Hi Catherine & louisvdw

Neither of you said a good word about the place except that it was 'very good value for money' and 'I would visit the camp again'.

It sounds like the bum end of Kruger to be polite. What on earth would anyone want to pay anything for it or stay there one night on your recommendations. You must be keeping a secret ot two here.

Or are you doing what I do with Tamboti and Kgalagadi :twisted:


Bush Baptist, what you get is to stay in a very beautiful and extremely peaceful camp in one of the best areas of the Park. If you share with a large group of your friends and loved ones you can do this at very little cost, albeit with the snags I and louisvdw have described.

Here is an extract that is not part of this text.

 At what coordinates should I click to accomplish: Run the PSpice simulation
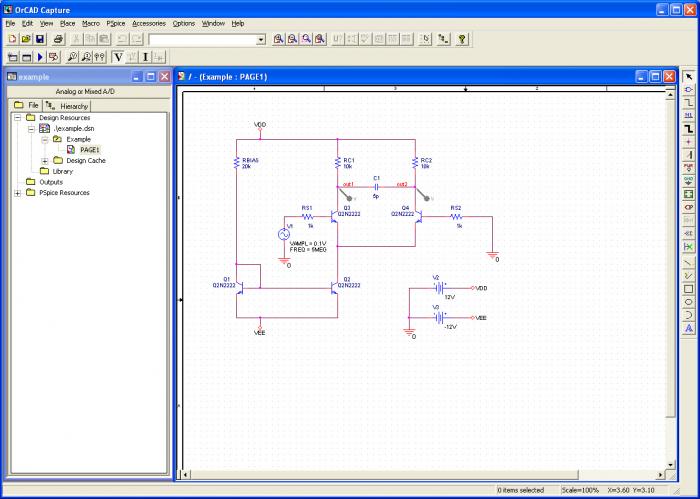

This is the 'good value' part. It was just the two of us staying there. We went for the peace and quiet.

To be honest, basically we got pi**ed off about the lack of electricity. As I said above, the electricity did not come on until about 6pm. In the morning after our first night the electricity was still on but was off again when we got back from our early morning drive. However, the following night it went off at some time between 2 and 3am. Also, we did not have any hot water for the first 24 hours of our stay - something I also forgot to mention above. I really do think the accommodation pages of the website should advise people of the electricity situation, especially for those with children.

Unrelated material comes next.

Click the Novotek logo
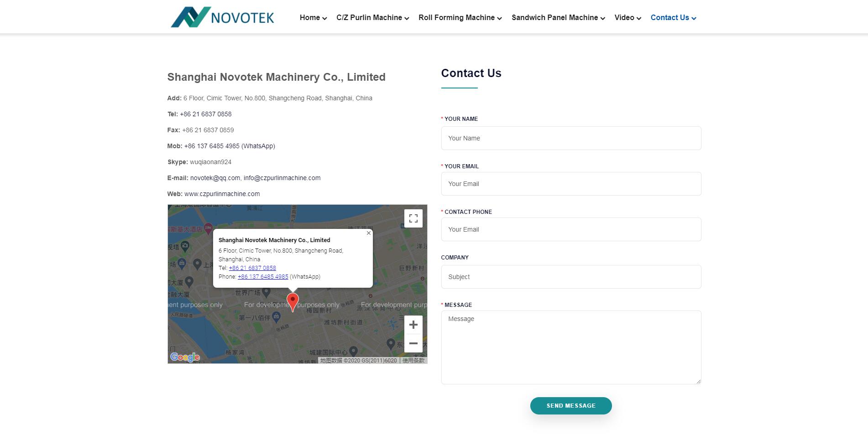868x435 pixels. [222, 17]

We did not experience the mice problems that louisvdw did but there were boxes of poison in the bathroom to attract rodents. Louisvdw is right about the lack of management, before we arrived the attendants (Pilata and his wife) seemed to have no idea of the size of our party or the number of nights we were staying.

I did not know that the solar power system had been damaged. Louisvdw's post is the first I've seen that mentions this. Why has it not been mended? Only if the power situation is sorted out would we consider staying there again.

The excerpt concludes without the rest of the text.